Une responsabilité partagée entre public et privé
Pour y remédier, plusieurs initiatives émergent. Le programme i3 Africa (Investing in Innovation), soutenu par la Fondation Gates et le secteur privé, accompagne des startups africaines de santé digitale, souvent portées par de jeunes innovateurs. Des ONG comme PATH soutiennent également la formation de terrain, prêtent du matériel ou mettent en place du mentorat.
Les gouvernements ont un rôle déterminant à jouer pour structurer le secteur du healthtech.
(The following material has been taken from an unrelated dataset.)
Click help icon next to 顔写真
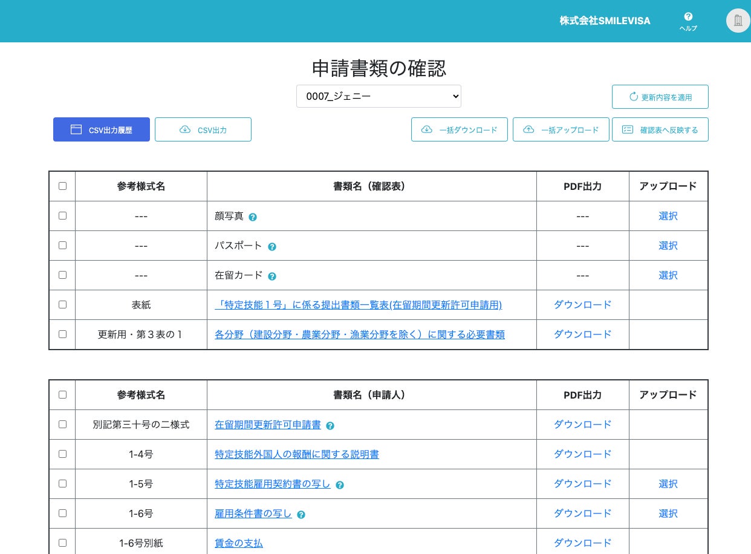pyautogui.click(x=253, y=217)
Au-delà du soutien aux startups, des initiatives émergent pour adapter les formations, renforcer les infrastructures numériques de santé publique, et créer des cadres réglementaires clairs.
Le Diplôme Inter-Universitaire en e-Santé, lancé en 2019 et porté par les universités de Bamako, Abidjan, Dakar et Lomé, vise à former des professionnels capables de concevoir et de mettre en œuvre des solutions numériques adaptées aux systèmes de santé africains. Cette formation hybride, soutenue par la Fondation Pierre Fabre, a déjà diplômé plus de 160 participants issus de 14 pays du continent.
Au Rwanda, l’IRCAD Africa, inauguré en octobre 2023, forme des médecins africains à la chirurgie mini-invasive. Ce centre, soutenu par le gouvernement rwandais et des partenaires privés, a déjà formé 300 professionnels de 27 pays africains, contribuant ainsi à l’amélioration des compétences chirurgicales sur le continent.
En outre, le Youth in Digital Health Network (YiDHN), lancé par Africa CDC en collaboration avec la GIZ et l’Union africaine, vise à renforcer l’engagement des jeunes dans le domaine de la santé numérique. Ce réseau offre des opportunités de formation, de mentorat et de financement pour les jeunes innovateurs, contribuant ainsi à la transformation numérique des systèmes de santé africains.
Exploiter pleinement le potentiel
L’essor de l’e-santé en Afrique subsaharienne offre un vivier prometteur d’emplois pour une jeunesse confrontée à un chômage endémique, qui touche près d’un jeune sur cinq, selon la Banque mondiale. Pour que ces perspectives se traduisent en véritables leviers pour résoudre la question du chômage des jeunes, une synergie plus étroite entre les gouvernements et le secteur privé est essentielle. Elle permettrait d’anticiper les besoins en compétences et d’ajuster l’offre de formation aux réalités du marché.
Cependant, la fracture numérique reste un obstacle majeur. En 2024, seuls 38 % des Africains avaient accès à Internet, d’après l’Union internationale des télécommunications. Cette inégalité d’accès compromet l’adoption à grande échelle des solutions numériques de santé, notamment en milieu rural, et limite les effets positifs attendus sur les systèmes de soins. Sans un investissement ciblé pour renforcer la connectivité, les avancées de l’e-santé risquent de creuser davantage les écarts existants.